[PAGE EXCERPT Boundary: Start]

Valonia ventricosa typically grow individually, but in rare cases they can grow in groups.
They appear in tidal zones of tropical and subtropical areas, like the Caribbean, north through Florida, south to Brazil, and in the Indo-Pacific. Overall, they inhabit virtually every ocean throughout the world, often living in coral rubble. The greatest depth for viability has been seen as approximately 80 metres (260 ft).
The single-cell organism has forms ranging from spherical to ovoid, and the color varies from grass green to dark green, although in water they may appear to be silver, teal, or even blackish. This is determined by the quantity of chloroplasts of the specimen. The surface of the cell shines like glass. The thallus consists of a thin-walled, tough, multinucleate cell with a diameter that ranges typically from 1 to 4 centimetres (0.4 to 1.6 in) although it may achieve a diameter of up to 5.1 centimetres (2.0 in) in rarer cases. The "bubble" alga is attached by rhizoids to the substrate fibers.
Reproduction occurs by segregative cell division, where the multinucleate mother cell makes daughter cells, and individual rhizoids form new bubbles, which become separate from the mother cell.

[PAGE EXCERPT Boundary: End]

EXERCISE REQUIREMENTS
1. For each statement about the Valonia ventricosa passage, answer yes or no according to the text, and quote the deciding words. (a) Valonia ventricosa usually grow in groups. (b) The thallus is a cell with many nuclei. (c) The species has been found viable at a depth of 200 metres.
2. Revise the Valonia ventricosa passage starting with "Valonia ventricosa typically" and going on through "metres (260 ft).", changing "tidal" to "intertidal".

[EXERCISE DATA Boundary: Start]

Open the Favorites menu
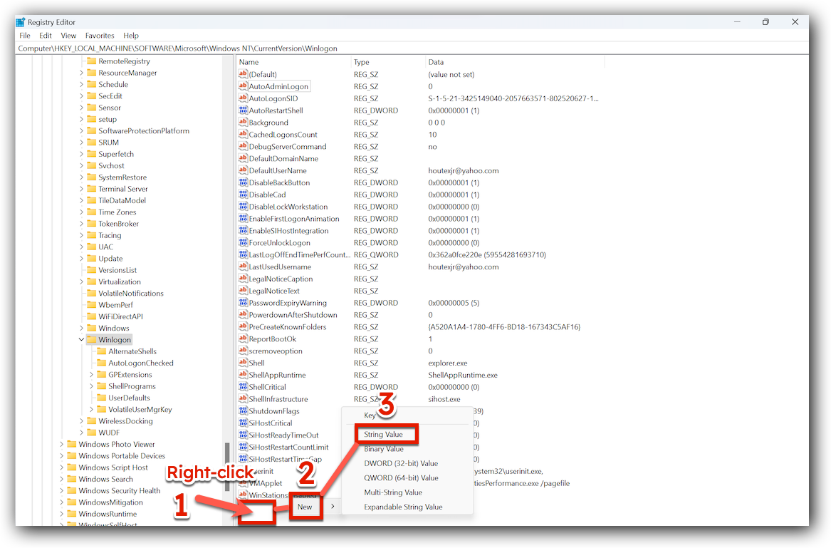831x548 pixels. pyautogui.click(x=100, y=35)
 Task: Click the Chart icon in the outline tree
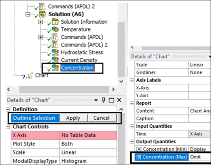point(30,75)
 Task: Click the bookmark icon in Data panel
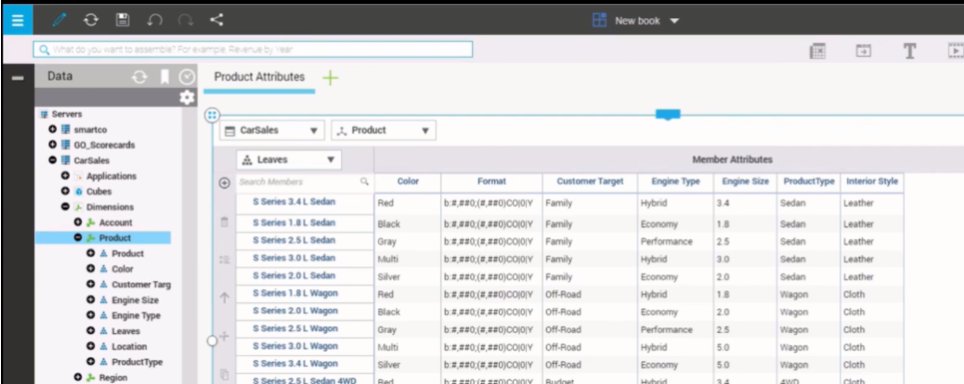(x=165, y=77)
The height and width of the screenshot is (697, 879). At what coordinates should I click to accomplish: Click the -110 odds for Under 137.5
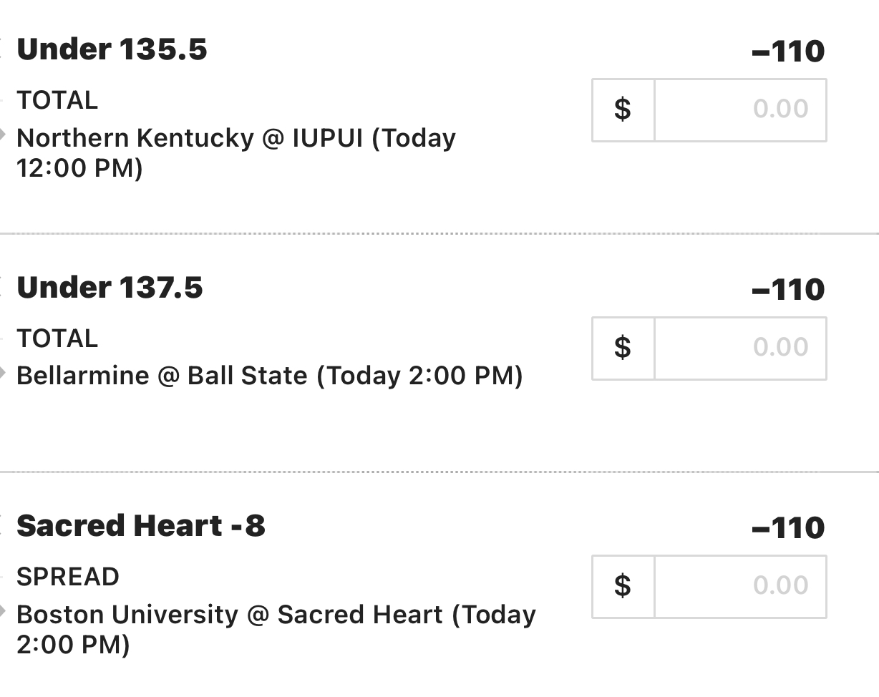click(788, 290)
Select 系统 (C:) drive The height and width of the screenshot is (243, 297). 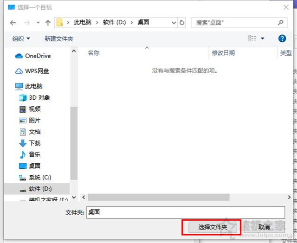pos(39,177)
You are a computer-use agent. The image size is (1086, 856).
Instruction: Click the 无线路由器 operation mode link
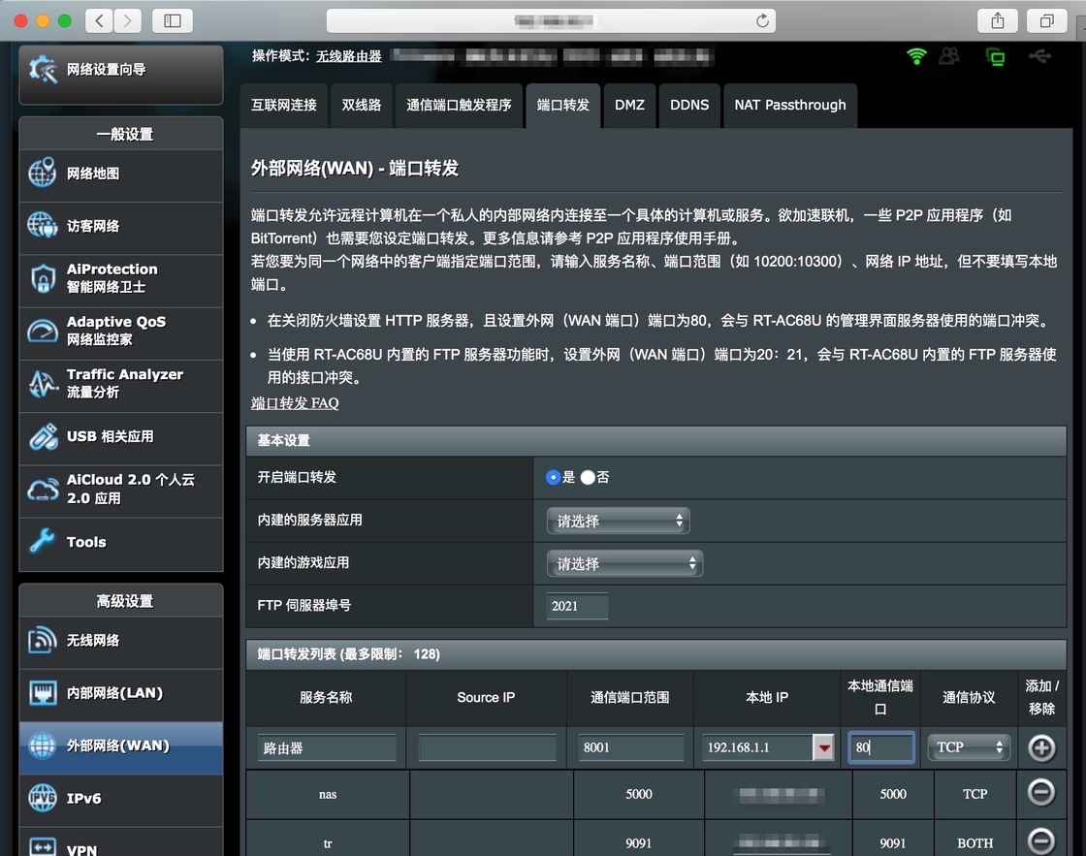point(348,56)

[EXERCISE DATA Boundary: End]

SOLUTIONS TO THE EXERCISE
1.
(a) No: "Valonia ventricosa typically grow individually, but in rare cases they can grow in groups."
(b) Yes: "a thin-walled, tough, multinucleate cell"
(c) No: "The greatest depth for viability has been seen as approximately 80 metres (260 ft)."

2.
Valonia ventricosa typically grow individually, but in rare cases they can grow in groups.
They appear in intertidal zones of tropical and subtropical areas, like the Caribbean, north through Florida, south to Brazil, and in the Indo-Pacific. Overall, they inhabit virtually every ocean throughout the world, often living in coral rubble. The greatest depth for viability has been seen as approximately 80 metres (260 ft).